La Scoopy estrena además una elegante barra decorativa que recorre el lateral del asiento luciendo el logotipo el modelo en relieve y, en la parte trasera, mantiene su afilado colín y su personal piloto. Para aparcar, los dos modelos disponen de un caballete central y de un gancho portaobjetos. En el depósito de carburante, la Sixteen ofrece un litro más que la Scoopy (8,5 y 7,5 litros respectivamente).

Para todos los públicos


En las dos encontramos monocilíndricos de 4 tiempos e inyección de gasolina -simple árbol de levas en culata y refrigeración líquida- diseñado para un uso cotidiano, con comportamientos similares en la búsqueda de aceleraciones breves e intensas para sortear el tráfico urbano y una estabilidad en la trazada de curvas y zigzagueos confortables. En la Scoopy descubrimos un par enérgico de bajo a medio régimen, ideal en las salidas desde parado. Su funcionamiento general, eficiente y suave, y su motor compacto le confieren una gran manejabilidad al conjunto. Por su parte, la Sixteen, pese a ser menos fulgurosa en las salidas que su adversario, dispone de un sistema de control de ralentí ISC que facilita el arranque y ofrece unas prestaciones aceptables.

Justo en su parte frontal, bajo el faro colocado en los dos modelos bajo la pipa, el radiador de ambas recibe el impacto de aire y proporciona una eficaz refrigeración a pesar de su tamaño compacto, asegurando unas excelentes temperaturas de funcionamiento. En su afán por respetar la normativa Euro3, ambas marcas han incorporado en sus modelos sistemas que reducen las niveles de contaminación. El motor de la Scoopy incorpora un catalizador de gases de escape HECS3, con sensor de oxígeno, que mantiene al mínimo las emisiones nocivas de escape3. En la Sixteen, un sensor de O2 ofrece información al ECM sobre la cantidad de oxígeno para garantizar la mejor mezcla de aire y combustible, mientras que el catalizador también reduce las emisiones de sustancias tóxicas.
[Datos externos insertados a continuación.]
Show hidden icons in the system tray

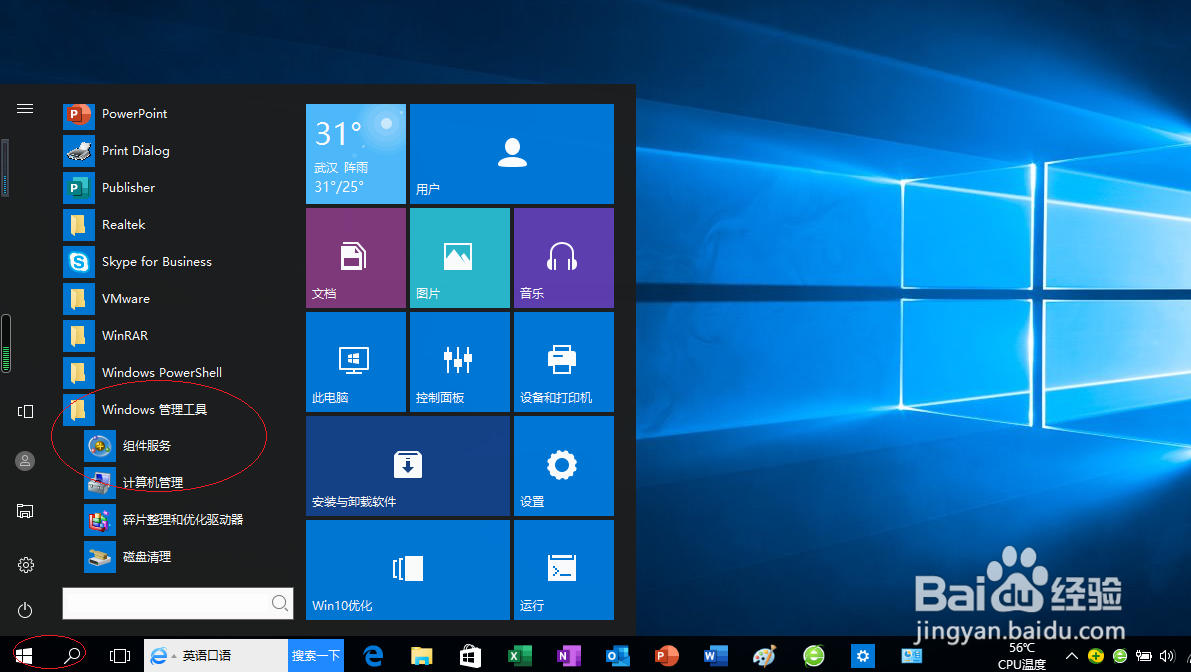click(1070, 655)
La frenada era la asignatura pendiente de la Scoopy. Ahora la aprueba –ya que ha cambiado el freno de tambor por el disco trasero- y con nota alta, para ponerse a la altura de los dos discos de la Sixteen. Ambas cuentan con el sistema de frenada combinada, que refuerza la frenada mediante un mecanismo que, cuando se frena con el trasero, se acciona también parte del disco delantero. Por lo que respecta a las suspensiones, la Sixteen equipa en el tren delantero horquilla telescópica, muelle helicoidal con amortiguación hidráulica de 95 mm, y en el trasero monta doble amortiguador hidráulico de 85 mm regulable en tres posiciones. La Scoopy dispone horquilla telescópica de 33 mm delante, con 89 mm de recorrido de eje, y una unidad basculante con dos amortiguadores detrás, con 83 mm de recorrido de eje. Las dos mantienen unos niveles de absorción ideal para su función urbana, puesta a prueba siempre por los asfaltos urbanos imperfectos.